Entreprise Le Fonds Prince Albert poursuit sa mission : envoyer de jeunes talents belges aux quatre coins du monde.

Ce mardi, en présence du prince Lorenz, 26 jeunes lauréats du Fonds Prince Albert (FPA) ont reçu officiellement leur diplôme. Ceux-ci ont effectué dans le courant de l’année 2016 et 2017 une mission d’un an en dehors de l’Europe pour le compte d’une entreprise belge, petite ou grande.

Né il y a plus de trente ans d’un partenariat entre la Fédération des entreprises de Belgique (FEB) et de la Fondation Roi Baudouin, le FPA, qui octroie des bourses, s’adresse en priorité à des jeunes de moins de 30 ans qui ont le goût de l’entreprenariat et des voyages et qui ont déjà de deux ou trois ans d’expérience professionnelle. L’opportunité pour ces jeunes de poser les bases d’une future carrière internationale à travers une expérience multiculturelle, mais aussi, pour des employeurs belges, d’explorer le potentiel de développement de leurs activités en Asie, aux Amériques ou en Afrique.

Davantage de francophones

Il y a trois ans, "La Libre" avait souligné l’absence de francophones parmi les candidats sélectionnés. C’est bien simple, dans la promotion 2014, parmi les 11 candidats retenus, il n’y avait aucun… francophone. Et l’année suivante, seulement 10 %. De quoi alimenter l’image de francophones casaniers, un peu "plan-plan" face à de jeunes néerlandophones plus conquérants. Depuis, les choses vont mieux, nettement mieux, merci. Ainsi, sur les 26 élus de la promotion 2018 (NdlR : sélectionnés parmi 240 candidats) qui partiront entre juin et décembre de cette année pour effectuer leur stage à l’étranger, on compte 42 % (NdlR : pour 30 % pour la promotion 2017) de francophones. Autre statistique intéressante : les jeunes femmes sont présentes en force. Lors de la promotion 2018, elles représentent 62 % (NdlR : contre 50 et 55 % lors des promotions 2016 et 2017) de tous les candidats choisis par le FPA. Alors qu’en 2015, la proportion n’était que de 33 %.

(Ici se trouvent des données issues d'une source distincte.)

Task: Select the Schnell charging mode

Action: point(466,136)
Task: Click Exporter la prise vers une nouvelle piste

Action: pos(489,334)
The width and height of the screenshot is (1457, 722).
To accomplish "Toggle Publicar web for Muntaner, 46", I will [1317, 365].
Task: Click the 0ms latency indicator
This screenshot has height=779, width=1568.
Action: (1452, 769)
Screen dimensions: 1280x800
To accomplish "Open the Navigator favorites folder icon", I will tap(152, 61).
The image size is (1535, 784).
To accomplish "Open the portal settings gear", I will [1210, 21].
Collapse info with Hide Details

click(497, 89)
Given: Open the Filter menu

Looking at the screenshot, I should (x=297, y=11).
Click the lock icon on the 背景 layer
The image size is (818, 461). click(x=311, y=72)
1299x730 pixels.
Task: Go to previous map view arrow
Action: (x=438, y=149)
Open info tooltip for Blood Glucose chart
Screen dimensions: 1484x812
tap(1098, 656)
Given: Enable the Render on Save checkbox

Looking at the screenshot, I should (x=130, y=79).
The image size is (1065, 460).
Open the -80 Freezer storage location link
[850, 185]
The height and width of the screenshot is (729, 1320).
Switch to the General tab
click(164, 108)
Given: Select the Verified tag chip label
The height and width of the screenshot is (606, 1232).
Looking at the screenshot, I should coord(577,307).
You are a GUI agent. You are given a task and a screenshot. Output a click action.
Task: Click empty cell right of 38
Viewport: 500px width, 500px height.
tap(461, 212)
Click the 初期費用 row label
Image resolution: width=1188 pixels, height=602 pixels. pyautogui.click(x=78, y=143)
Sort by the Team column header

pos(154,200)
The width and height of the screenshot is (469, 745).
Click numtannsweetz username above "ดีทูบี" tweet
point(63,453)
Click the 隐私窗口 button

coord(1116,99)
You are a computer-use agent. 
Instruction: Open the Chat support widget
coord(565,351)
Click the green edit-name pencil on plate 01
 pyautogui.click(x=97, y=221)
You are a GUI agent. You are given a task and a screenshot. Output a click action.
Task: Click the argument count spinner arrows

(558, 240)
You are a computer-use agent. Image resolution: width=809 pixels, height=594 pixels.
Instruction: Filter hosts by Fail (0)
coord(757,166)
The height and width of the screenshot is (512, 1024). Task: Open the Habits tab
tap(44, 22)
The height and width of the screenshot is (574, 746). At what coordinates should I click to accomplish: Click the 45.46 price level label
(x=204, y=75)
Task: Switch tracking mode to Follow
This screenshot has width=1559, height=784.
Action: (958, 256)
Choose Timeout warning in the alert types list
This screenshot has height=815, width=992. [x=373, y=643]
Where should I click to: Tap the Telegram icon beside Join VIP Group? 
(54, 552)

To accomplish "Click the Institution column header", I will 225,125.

Avec la révolution digitale et l’émergence d’un écosystème des start-up, la préférence des jeunes va de plus en plus depuis quelques années sur des projets de développement à l’international portés par des petites sociétés même si les valeurs sûres - les grandes entreprises cotées comme UCB, Barco ou Umicore - ne sont pas délaissées pour autant.

Une start-up, c’est notamment le choix de Julie Daled qui a travaillé pendant un an à New York pour le compte de la petite société anversoise neoScores. Cette dernière, basée à Anvers, a développé une application interactive qui permet aux musiciens de sauvegarder, lire et modifier des partitions musicales numériques. Parfois présentée comme le "iTunes de la partition musicale", neoScores ouvre la voie à la fin de l’ère du papier. "Ce qui m’intéressait, c’était de travailler au sein d’une entreprise très innovante dans une activité jusqu’ici traditionnelle et qui n’avait pas encore connu la digitalisation. Etre présente pendant un an à New York m’a donné l’occasion de rencontrer les grands éditeurs de partitions musicales sur ce marché qui est le plus gros dans ce secteur", explique-t-elle, appréciant "ce mélange de technologie et de créativité". Après New York, elle a encore travaillé un an, à Londres cette fois, pour le compte de la start-up.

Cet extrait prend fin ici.